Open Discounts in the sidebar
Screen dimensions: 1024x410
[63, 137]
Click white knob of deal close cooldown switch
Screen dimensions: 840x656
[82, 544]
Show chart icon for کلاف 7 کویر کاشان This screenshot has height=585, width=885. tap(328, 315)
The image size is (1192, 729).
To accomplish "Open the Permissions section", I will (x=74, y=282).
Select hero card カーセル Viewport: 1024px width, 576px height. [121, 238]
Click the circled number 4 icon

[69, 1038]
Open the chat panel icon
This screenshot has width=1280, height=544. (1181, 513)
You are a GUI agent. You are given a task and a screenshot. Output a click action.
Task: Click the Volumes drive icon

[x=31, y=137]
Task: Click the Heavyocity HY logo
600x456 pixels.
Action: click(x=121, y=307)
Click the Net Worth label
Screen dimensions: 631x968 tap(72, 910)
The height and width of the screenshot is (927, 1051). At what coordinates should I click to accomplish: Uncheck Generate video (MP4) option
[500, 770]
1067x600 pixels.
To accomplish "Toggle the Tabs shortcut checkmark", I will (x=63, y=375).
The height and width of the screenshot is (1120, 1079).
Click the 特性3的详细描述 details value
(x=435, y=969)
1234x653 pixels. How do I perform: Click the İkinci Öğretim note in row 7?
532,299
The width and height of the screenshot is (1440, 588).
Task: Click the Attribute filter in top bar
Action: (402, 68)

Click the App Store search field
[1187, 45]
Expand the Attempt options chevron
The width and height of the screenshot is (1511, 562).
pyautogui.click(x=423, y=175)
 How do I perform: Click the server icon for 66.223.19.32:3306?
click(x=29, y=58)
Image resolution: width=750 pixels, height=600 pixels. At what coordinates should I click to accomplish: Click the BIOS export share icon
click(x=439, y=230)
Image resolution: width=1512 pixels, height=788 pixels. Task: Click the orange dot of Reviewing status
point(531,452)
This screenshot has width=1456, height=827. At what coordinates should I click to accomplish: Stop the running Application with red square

> _The problem_: Reproduce, character for character, the stretch of the records from the line containing "1234x653 pixels. How" through the end of the records, both ends included.

> _Output_:
1234x653 pixels. How do I perform: Click the İkinci Öğretim note in row 7?
532,299
The width and height of the screenshot is (1440, 588).
Task: Click the Attribute filter in top bar
Action: (402, 68)

Click the App Store search field
[1187, 45]
Expand the Attempt options chevron
The width and height of the screenshot is (1511, 562).
pyautogui.click(x=423, y=175)
 How do I perform: Click the server icon for 66.223.19.32:3306?
click(x=29, y=58)
Image resolution: width=750 pixels, height=600 pixels. At what coordinates should I click to accomplish: Click the BIOS export share icon
click(x=439, y=230)
Image resolution: width=1512 pixels, height=788 pixels. Task: Click the orange dot of Reviewing status
point(531,452)
This screenshot has width=1456, height=827. At what coordinates should I click to accomplish: Stop the running Application with red square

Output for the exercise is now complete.